We explore several specific questions related to the CITS and DD designs. First, we examine whether a well-executed CITS design and/or DD design can produce valid inferences about the effectiveness of a school-level intervention such as Reading First, in situations where it is not feasible to choose comparison schools in the same districts as the treatment schools (which is recommended in the matching literature). Second, we explore the trade-off between bias reduction and precision loss across different methods of selecting comparison groups for the CITS/DD designs (for example, one-to-one versus one-to-many matching, and matching with replacement versus without replacement). Third, we examine whether matching the comparison schools on pre-intervention test scores only is sufficient for producing causally valid impact estimates, or whether bias can be further reduced by also matching on baseline demographic characteristics (in addition to baseline test scores). And fourth, we examine how the CITS design performs relative to the DD design, with respect to bias and precision. Estimated bias in this paper is defined as the difference between the RD impact estimate and the CITS/DD impact estimates.

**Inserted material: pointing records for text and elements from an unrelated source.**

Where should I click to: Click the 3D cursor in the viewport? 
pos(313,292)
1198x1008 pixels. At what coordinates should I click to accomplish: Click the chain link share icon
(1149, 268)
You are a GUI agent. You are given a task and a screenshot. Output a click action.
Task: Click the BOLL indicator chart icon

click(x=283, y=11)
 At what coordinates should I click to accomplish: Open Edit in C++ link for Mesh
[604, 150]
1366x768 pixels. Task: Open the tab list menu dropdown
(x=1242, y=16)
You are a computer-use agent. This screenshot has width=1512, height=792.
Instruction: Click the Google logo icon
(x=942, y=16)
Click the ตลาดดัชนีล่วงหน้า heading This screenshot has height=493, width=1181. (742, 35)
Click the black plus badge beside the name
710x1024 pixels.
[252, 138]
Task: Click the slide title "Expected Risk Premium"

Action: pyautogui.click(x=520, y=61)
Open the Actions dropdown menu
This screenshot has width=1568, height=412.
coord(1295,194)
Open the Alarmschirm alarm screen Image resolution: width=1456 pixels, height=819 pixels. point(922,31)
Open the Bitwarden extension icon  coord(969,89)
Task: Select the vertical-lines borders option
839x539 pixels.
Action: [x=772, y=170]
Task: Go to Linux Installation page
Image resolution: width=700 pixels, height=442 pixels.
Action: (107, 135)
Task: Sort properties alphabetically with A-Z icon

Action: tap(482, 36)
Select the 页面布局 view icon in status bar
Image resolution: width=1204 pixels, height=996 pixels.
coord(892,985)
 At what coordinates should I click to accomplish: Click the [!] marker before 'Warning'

Overall, we find no evidence that the CITS and DD designs produce biased estimates of Reading First impacts, even though choosing comparison schools from the same districts as the treatment schools was not possible. We conclude that all comparison group selection methods provide causally valid estimates but that estimates from the radius matching method (described in the paper) are substantially more precise due to the larger sample size it can produce. We find that matching on demographic characteristics (in addition to pretest scores) does not further reduce bias. And finally, we find that both the CITS and DD designs appear to produce causally valid inferences about program impacts. However, because our analyses are based on an especially strong (and possibly atypical) application of the CITS and DD designs, these findings may not be generalizable to other contexts.